[Exercise text]
● ● ●

From October 2022, not sure what I was thinking but I tried to implement a Kotlin style when statement in Dart. Original readme below.

Repository: DartWhen-main.zip

Probably a bad idea but I miss Kotlin's when statement/expression and I'm not satisfied with only having Dart's if and switch. There's is a proposal in Dart to extend the Switch statement to become an expression (see Patterns Feature Specification) which will improve things massively but it's not here yet.

Warning: This was knocked together in an hour or two then refined a little, I can't vouch for its safety or correctness

Usage

You can add when to your project using this repo as a git package dependency:


Dart's Switch

Dart's current Switch statement is identical to Java's:

switch (x) {
  case 1:
    print("is 1");
    break;
  case 2:
    print("is 2");
    break;
  case 3:
    print("is 3");
    break;
  default:
    print("default - no match");
}

The same code with DartWhen:

when(x, {
  1: () => print("is 1"),
  2: () => print("is 2"),
  3: () => print("is 3"),
  Else: () => print("default - no match")
});

Expression

Dart's switch can't currently be used as an expression, DartWhen can though:

var y = when(x, {
  1: 11,
  2: 22,
  3: 33,
  Else: -1
});

Boolean branch case

DartWhen also allows you to include a boolean expression as a branch case:

var y = when(x, {
  1: 11,
  2: 22,
  3: 33,
  x < 10: 44,
  Else: -1
});

Adding more than one boolean branch will result in unexpected behaviour, if you want to use multiple boolean branch cases you can use the alternative syntax which is less elegant:

when(x, [
  {x > 700: () => print("> 700")},
  {x > 600: () => print("> 600")},
  {x > 500: () => print("> 500")},
  {x > 400: () => print("> 400")}
]);

(when is overloaded, the default implementation uses a Map with the tidier syntax in the other examples; the supplied condition is matched against the key entries, obviously with true/false keys that would be a problem with multiple boolean branches. Having a second overload backed by a List allows the branches to be iterated sequentially instead).

● ● ●

[Raw data]
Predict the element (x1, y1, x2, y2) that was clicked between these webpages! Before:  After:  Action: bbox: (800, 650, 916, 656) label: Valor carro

● ● ●

[Problem details]
According to the DartWhen readme, which language's switch statement is Dart's current Switch statement identical to?

[Finished exercise]
Java's